MATERIAL SUPPLIED:
──────────────────────────────
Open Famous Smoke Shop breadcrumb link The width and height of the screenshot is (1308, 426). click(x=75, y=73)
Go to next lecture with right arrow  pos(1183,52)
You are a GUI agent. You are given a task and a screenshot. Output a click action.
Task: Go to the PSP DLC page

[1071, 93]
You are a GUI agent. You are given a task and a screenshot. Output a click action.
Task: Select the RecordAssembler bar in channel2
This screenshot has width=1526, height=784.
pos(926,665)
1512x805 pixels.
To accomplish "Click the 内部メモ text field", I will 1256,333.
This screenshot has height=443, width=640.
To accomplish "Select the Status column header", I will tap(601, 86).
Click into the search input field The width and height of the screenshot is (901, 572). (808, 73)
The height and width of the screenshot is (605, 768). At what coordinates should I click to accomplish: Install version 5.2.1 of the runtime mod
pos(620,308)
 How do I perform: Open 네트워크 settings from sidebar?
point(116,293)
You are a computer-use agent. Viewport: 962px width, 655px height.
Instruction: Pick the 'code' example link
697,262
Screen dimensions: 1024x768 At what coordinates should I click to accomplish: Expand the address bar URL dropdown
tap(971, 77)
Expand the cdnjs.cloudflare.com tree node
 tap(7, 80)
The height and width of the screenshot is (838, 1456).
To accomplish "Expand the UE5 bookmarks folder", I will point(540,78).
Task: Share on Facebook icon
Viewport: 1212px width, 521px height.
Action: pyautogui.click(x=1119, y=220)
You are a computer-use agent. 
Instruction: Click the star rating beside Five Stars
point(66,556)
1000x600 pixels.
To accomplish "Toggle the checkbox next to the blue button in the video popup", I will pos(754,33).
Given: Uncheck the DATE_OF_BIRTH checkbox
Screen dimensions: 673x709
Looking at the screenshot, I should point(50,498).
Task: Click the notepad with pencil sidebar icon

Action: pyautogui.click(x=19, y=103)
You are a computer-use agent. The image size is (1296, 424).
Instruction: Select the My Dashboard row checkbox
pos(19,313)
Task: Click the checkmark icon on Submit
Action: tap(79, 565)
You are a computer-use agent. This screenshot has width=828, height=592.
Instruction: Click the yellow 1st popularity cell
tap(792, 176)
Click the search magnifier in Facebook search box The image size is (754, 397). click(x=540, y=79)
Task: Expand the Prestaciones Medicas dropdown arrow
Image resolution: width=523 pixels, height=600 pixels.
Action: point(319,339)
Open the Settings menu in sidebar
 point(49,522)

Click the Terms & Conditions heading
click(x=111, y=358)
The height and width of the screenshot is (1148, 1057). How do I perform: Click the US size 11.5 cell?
──────────────────────────────
TASK ITEM: Could you write out, exactly as they stand, only the lines above that begin at the line with "Instruction: Pick the 'code' example link" and stop after the line with "The height and width of the screenshot is (838, 1456)."?

EXERCISE SOLUTION:
Instruction: Pick the 'code' example link
697,262
Screen dimensions: 1024x768 At what coordinates should I click to accomplish: Expand the address bar URL dropdown
tap(971, 77)
Expand the cdnjs.cloudflare.com tree node
 tap(7, 80)
The height and width of the screenshot is (838, 1456).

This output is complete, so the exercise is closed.